| Extract provided |
Delivered-to: mixminion-cvs@seul.org
Delivery-date: Tue, 10 Dec 2002 22:16:34 -0500
Reply-to: mixminion-cvs@freehaven.net
Sender: owner-mixminion-cvs@freehaven.net
Update of /home/minion/cvsroot/doc
In directory moria.mit.edu:/tmp/cvs-serv3394

Modified Files:
	minion-spec.tex 
Added Files:
	E2E-spec.txt 
Log Message:
I'm putting a revised version of the end-to-end spec into the repository
as an addendum to the spec.  It should get folded in.


--- NEW FILE: E2E-spec.txt ---
END TO END MIXMINION

This document attempts to motivate a set of requirements for
end-to-end message transport on type-III (Mixminion) remailers, and
to provide a design meeting those requirements.  The first design[1]
was sent to mixminion-dev on on September 20; the second design[2] on
October 11 2002.

This is a minor revision of the second design.  It should be folded
into the main spec.

| Parts of the exercise |
[1] Can you pull out, word for word, the part of the commit notice starting at "Delivered-to: mixminion-cvs@seul.org" and ending at "get folded in."?
[2] According to the commit notice, why was E2E-spec.txt added to the repository, and what is meant to happen to it later? Answer in one to three sentences.

| Source excerpt |

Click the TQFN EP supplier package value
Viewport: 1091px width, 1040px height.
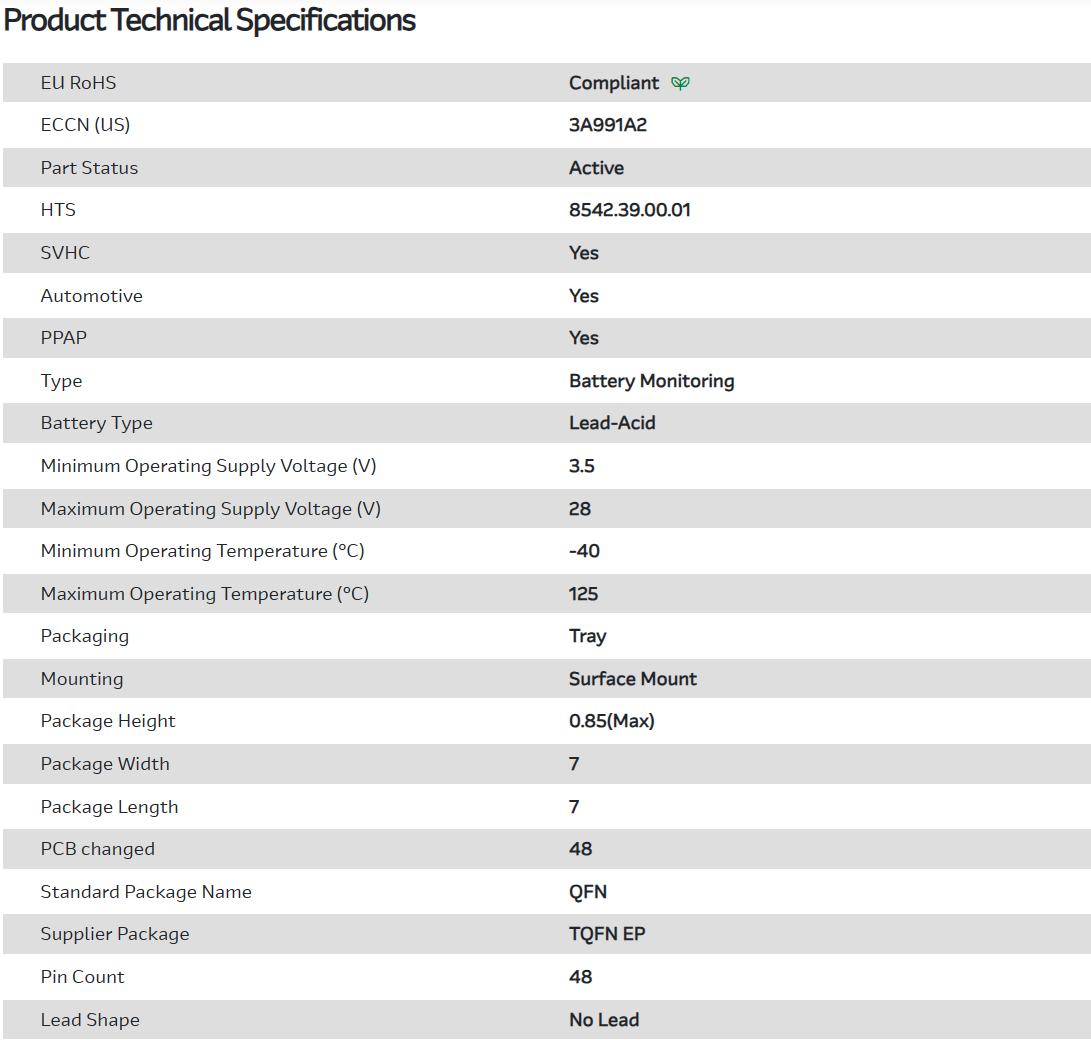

| Written answers |
[1]
Delivered-to: mixminion-cvs@seul.org
Delivery-date: Tue, 10 Dec 2002 22:16:34 -0500
Reply-to: mixminion-cvs@freehaven.net
Sender: owner-mixminion-cvs@freehaven.net
Update of /home/minion/cvsroot/doc
In directory moria.mit.edu:/tmp/cvs-serv3394

Modified Files:
	minion-spec.tex 
Added Files:
	E2E-spec.txt 
Log Message:
I'm putting a revised version of the end-to-end spec into the repository
as an addendum to the spec.  It should get folded in.

[2] E2E-spec.txt was added as a revised version of the end-to-end spec and placed in the repository as an addendum to the spec. It is a minor revision of the second design and is meant to be folded into the main spec.